Passage provided:
■ ■ ■ ■ ■
# My New Label



## RCGoodin (Jun 1, 2012)

Since all you guys are my "Master's", I am the "Grasshopper".

Please let me know what you think about my new label.


----------



## Runningwolf (Jun 1, 2012)

Great label. I love it.


----------



## tonyandkory (Jun 1, 2012)

That is very cool XD


----------



## fishonline (Jun 1, 2012)

I like the wine glass in it's hand! Looks like the grasshopper could jump right off the label. Very cool!


----------



## robie (Jun 1, 2012)

Very cool!!!


----------



## Chateau Joe (Jun 1, 2012)

I like the label but I have a question?? Did you intend on putting grasshopper on the label or any insect? It looks like a walking stick to me and not a grasshopper?

Grasshopper








Walking stick


----------



## RCGoodin (Jun 1, 2012)

fishonline said:


> I like the wine glass in it's hand! Looks like the grasshopper could jump right off the label. Very cool!


 


Chateau Joe said:


> I like the label but I have a question?? Did you intend on putting grasshopper on the label or any insect? It looks like a walking stick to me and not a grasshopper?
> 
> Grasshopper
> 
> ...


 
Ok,ok, I give. I need a little imagination here. So, Walking Stick Vintners? That doesn't work for me. Ok, I'm living with it and I'll count the challenges. My buddy said it looked like me. He thinks I have narrow mind.........gotta love that corny humor.
■ ■ ■ ■ ■
Provided material:

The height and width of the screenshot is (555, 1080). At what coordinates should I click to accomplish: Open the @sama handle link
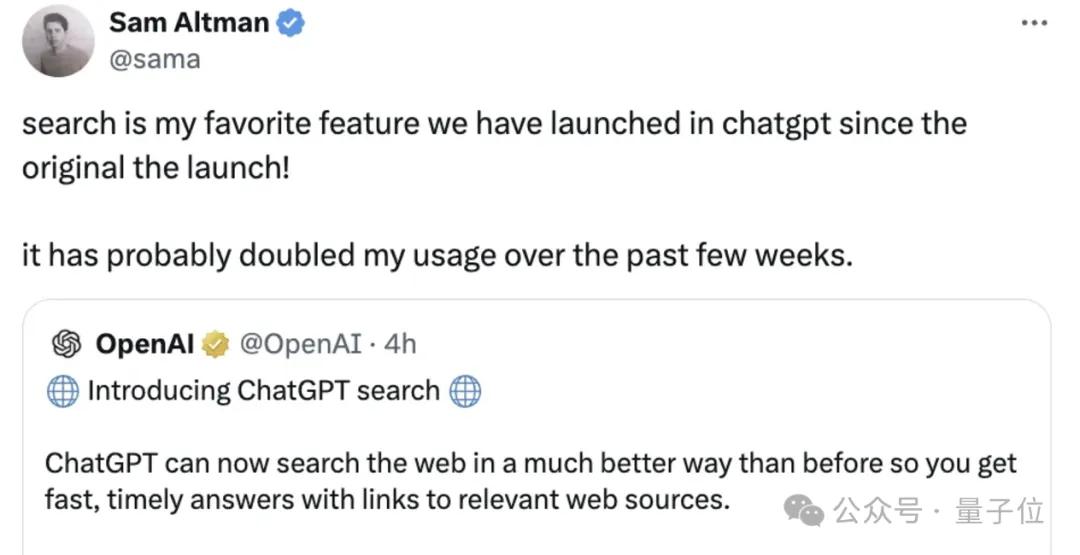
■ ■ ■ ■ ■
Tasks to complete:
[1] From the forum thread about the wine label, copy the part that opens with the words containing "Since all you" and closes with "label. I love it.".
[2] In the forum thread about the wine label, what insect does Chateau Joe say the figure looks like instead of a grasshopper?
[3] Carry on the forum thread about the grasshopper wine label from the point where it stops.

The responses:
[1]
Since all you guys are my "Master's", I am the "Grasshopper".

Please let me know what you think about my new label.


----------



## Runningwolf (Jun 1, 2012)

Great label. I love it.

[2] A walking stick.

[3]
----------



## RCGoodin (Jun 1, 2012)

tonyandkory said:


> That is very cool XD


 
It looks like he could have 4 glasses of wine going at the same time. But of course then he'd bump his butt....


----------



## jswordy (Jun 1, 2012)

Why not ....


----------



## WildBill (Jun 1, 2012)

jswordy said:


> Why not ....



You're puttin' a date stamp on anyone who knows what you're getting at JIM....


----------



## jswordy (Jun 4, 2012)

WildBill said:


> You're puttin' a date stamp on anyone who knows what you're getting at JIM....


 
Well, I always say the only BAD birthday I'll ever have is the one I'm not here to *CELEBRATE!*


----------



## RCGoodin (Jun 12, 2012)

My new label with a cheeky twist. What do you think?


----------



## RCGoodin (Jun 12, 2012)

Another new label for the Milk Chocolate Strawberry Port.....

Your thoughts?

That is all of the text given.